My maths teacher claims that $(\sqrt{-4})^2$ is not defined if we consider only those numbers in the real number plane.
Even if we exclude imaginary numbers, IMO the statement can be written as
$$-4^{(2 \times \frac{1}{2})}$$
Then the powers obviously cancel and we are left with $-4$. Even using WolframAlpha results in $-4$.
According to Wikipedia, $(b^n)^m = b^{nm}$ for all $b \neq 0$. This is what makes me not believe my teacher's claim, even if we are not considering complex numbers.
My teacher's logic is that we need to first evaluate $\sqrt{-4}$ before we can proceed with squaring the result.
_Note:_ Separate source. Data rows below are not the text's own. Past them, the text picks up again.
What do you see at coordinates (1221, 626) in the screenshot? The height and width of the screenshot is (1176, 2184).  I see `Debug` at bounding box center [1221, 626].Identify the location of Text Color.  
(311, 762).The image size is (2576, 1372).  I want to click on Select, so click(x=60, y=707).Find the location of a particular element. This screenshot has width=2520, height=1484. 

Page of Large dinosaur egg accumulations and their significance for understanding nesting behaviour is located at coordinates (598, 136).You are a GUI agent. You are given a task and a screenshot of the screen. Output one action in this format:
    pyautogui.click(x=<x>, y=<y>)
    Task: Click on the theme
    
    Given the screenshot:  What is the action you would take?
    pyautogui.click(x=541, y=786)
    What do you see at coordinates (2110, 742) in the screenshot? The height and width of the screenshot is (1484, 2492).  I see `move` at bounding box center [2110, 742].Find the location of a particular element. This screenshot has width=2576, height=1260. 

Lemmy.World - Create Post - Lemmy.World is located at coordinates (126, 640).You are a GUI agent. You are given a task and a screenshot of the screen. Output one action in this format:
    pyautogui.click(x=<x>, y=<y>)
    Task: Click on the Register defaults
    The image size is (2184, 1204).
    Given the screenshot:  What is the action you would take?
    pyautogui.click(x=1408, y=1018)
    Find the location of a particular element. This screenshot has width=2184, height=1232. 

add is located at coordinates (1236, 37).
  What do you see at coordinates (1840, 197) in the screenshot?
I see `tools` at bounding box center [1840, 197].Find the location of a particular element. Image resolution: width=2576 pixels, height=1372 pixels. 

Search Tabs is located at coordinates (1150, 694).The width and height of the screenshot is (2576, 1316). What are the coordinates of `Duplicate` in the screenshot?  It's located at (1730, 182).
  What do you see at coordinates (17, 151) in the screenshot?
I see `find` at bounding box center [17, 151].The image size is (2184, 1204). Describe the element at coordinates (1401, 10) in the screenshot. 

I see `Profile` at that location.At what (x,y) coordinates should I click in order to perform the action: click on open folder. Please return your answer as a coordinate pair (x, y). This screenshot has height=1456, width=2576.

He also claims that the $(b^n)^m = b^{nm}$ identity is true only for $b > 0$, contradicting what Wikipedia states.
So, my two questions, summarized:
- Is $(\sqrt{-4})^2$ defined if we do not consider complex numbers?
- Is $(b^n)^m = b^{nm}$ for only $b > 0$ or $\forall$ $b \neq 0$?
$\sqrt{-4}$ is not defined in real numbers, so neither is $\sqrt{-4}^2$
That Wikipedia page says $(b^n)^m=b^{nm}$ for integer exponents $m$ and $n$.
When $b<0$, it may not hold for fractional exponents such as $\frac12$ (as in your case).